(1)
Applicable percentage ownership is based on 36,659,685 shares of common stock outstanding as of April 12, 2021, together with securities exercisable or convertible into shares of common stock within 60 days of April 12, 2021 for each stockholder. Beneficial ownership is determined in accordance with the rules of the SEC and generally includes voting or investment power with respect to securities. Shares of common stock that are currently exercisable or exercisable within 60 days of April 12, 2021 are deemed to be beneficially owned by the person holding such securities for the purpose of computing the percentage of ownership of such person, but are not treated as outstanding for the purpose of computing the percentage ownership of any other person.
(2)
The number of shares consists of 5,437,517 shares of common stock and 100,754 shares of common stock issuable upon conversion of outstanding Series A Preferred Stock. Michael Derby is the Managing Partner of TardiMed. Mr. Derby disclaims beneficial ownership of these securities except to the extent of his pecuniary interest therein.
(3)
The number of shares consists of 5,878,414 shares of common stock issuable upon exercise of Series A Warrants and 206,875 shares of common stock issuable upon exercise of the Bridge Warrants, in each case without regard to any limitations on exercises. Altium Capital Management, LP, the investment manager of Altium Growth Fund, LP, has voting and investment power over these securities. Jacob Gottlieb is the managing member of Altium Capital Growth GP, LLC, which is the general partner of Altium Growth Fund, LP. Each of Altium Growth Fund, LP and Jacob Gottlieb disclaims beneficial ownership over these shares.

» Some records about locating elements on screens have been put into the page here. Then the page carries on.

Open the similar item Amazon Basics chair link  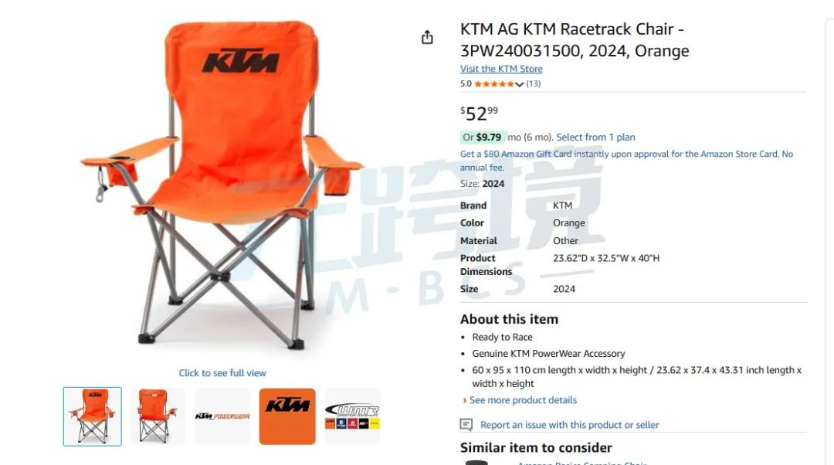click(x=582, y=463)
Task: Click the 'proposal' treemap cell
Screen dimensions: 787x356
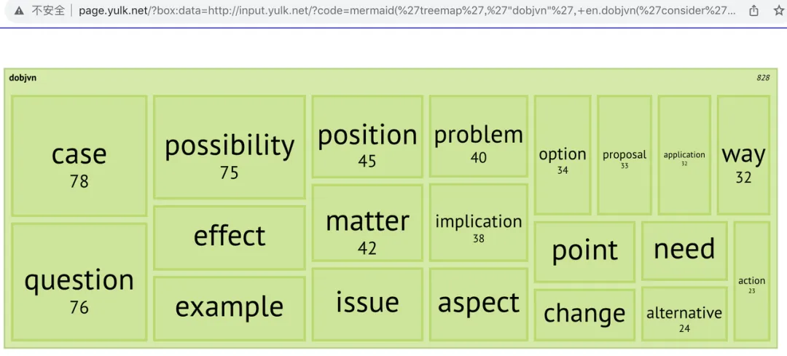Action: pyautogui.click(x=624, y=156)
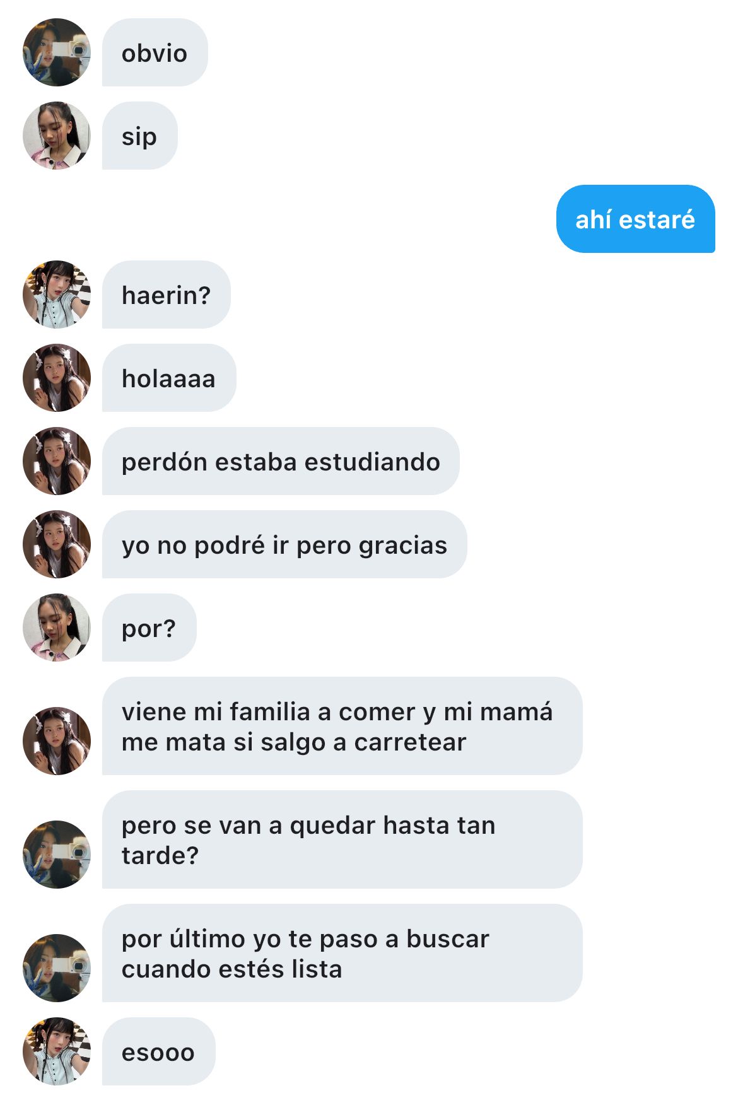738x1093 pixels.
Task: Tap the 'yo no podré ir pero gracias' message
Action: 284,544
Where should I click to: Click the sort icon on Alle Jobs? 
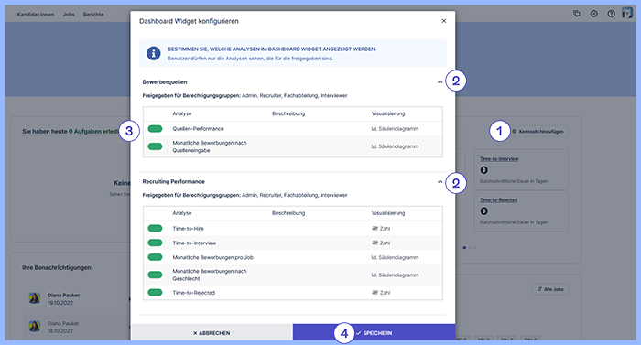pos(539,289)
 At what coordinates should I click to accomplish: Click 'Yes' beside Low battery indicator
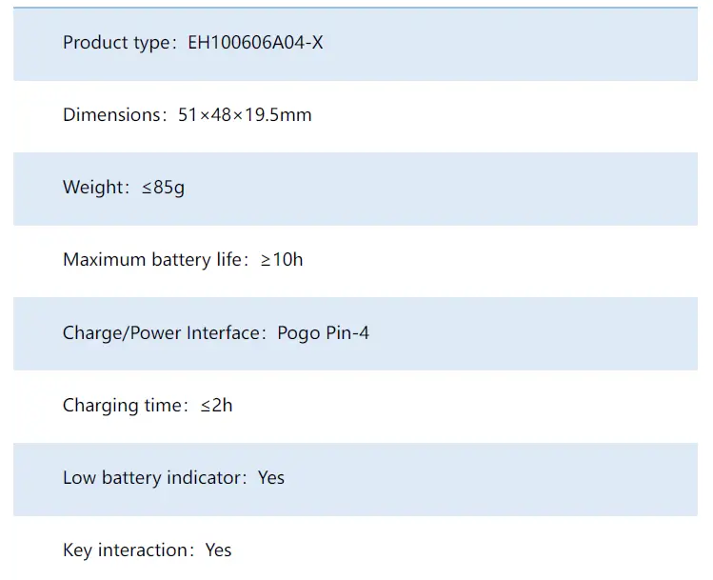tap(271, 478)
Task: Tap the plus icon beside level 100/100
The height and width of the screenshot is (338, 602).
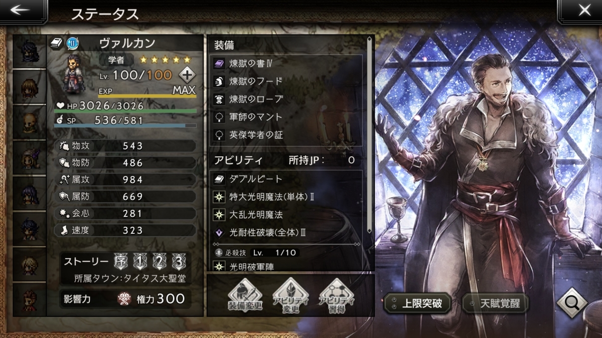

The principal address of Altium Capital Management, LP is 152 West 57th Street, 20th Floor, New York, New York 10019.
(4)
The number of shares consists of 1,047,364 shares of common stock and 9,085,290 shares of common stock issuable upon exercise of Series A Warrants and Bridge Warrants, in each case without regard to any limitations on exercises. Empery Asset Management LP, the authorized agent of Empery Asset Master Ltd (“EAM”), Empery Tax Efficient, LP (“ETE”) and Empery Debt Opportunity Fund, LP, (“EDOF”) has discretionary authority to vote and dispose of the shares held by EAM, ETE and EDOF, and may be deemed to be the beneficial owner of these shares. Martin Hoe and Ryan Lane, in their capacity as investment managers of Empery Asset Management LP, may also be deemed to have investment discretion and voting power over the shares held by EAM, ETE and EDOF. EAM, ETE, EDOF, Mr. Hoe and Mr. Lane each disclaim any beneficial ownership of these shares. The principal address of Empery Asset Management LP is 1 Rockefeller Plaza, Suite 1205, New York, New York 10020.
(5)
The number of shares consists of 1,944,996 shares of Common Stock issuable upon exercise of Series A Warrants and 4,838 shares of Common Stock usable upon exercise of BioPharmX Corporation legacy warrants. Hudson Bay Capital Management LP, the Investment Manager of Hudson Bay Master Fund Ltd. has voting and dispositive power over the securities of the company held by such entity. Sander Gerber is the Managing Member of Hudson Bay Capital GP LLC, which is the General Partner of Hudson Bay Capital Management LP. Each of Hudson Bay Master Fund Ltd. and Sander Gerber disclaims beneficial ownership over these securities. The principal address of Hudson Bay Capital Management, LP is 777 3rd Avenue, New York, New York 10017.
(6)
Includes 84,362 shares of common stock underlying VARs that vest within 60 days of April 12, 2021.
(7)
Includes 34,386 shares of common stock issuable upon exercise of outstanding stock options exercisable within 60 days of April 12, 2021.
(8)
Includes 52,884 shares of common stock underlying VARs that vest within 60 days of April 12, 2021.
(9)
Includes 6,068 shares of common stock issuable upon exercise of outstanding stock options exercisable within 60 days of April 12, 2021.
(10)
Includes 6,068 shares of common stock issuable upon exercise of outstanding stock options exercisable within 60 days of April 12, 2021.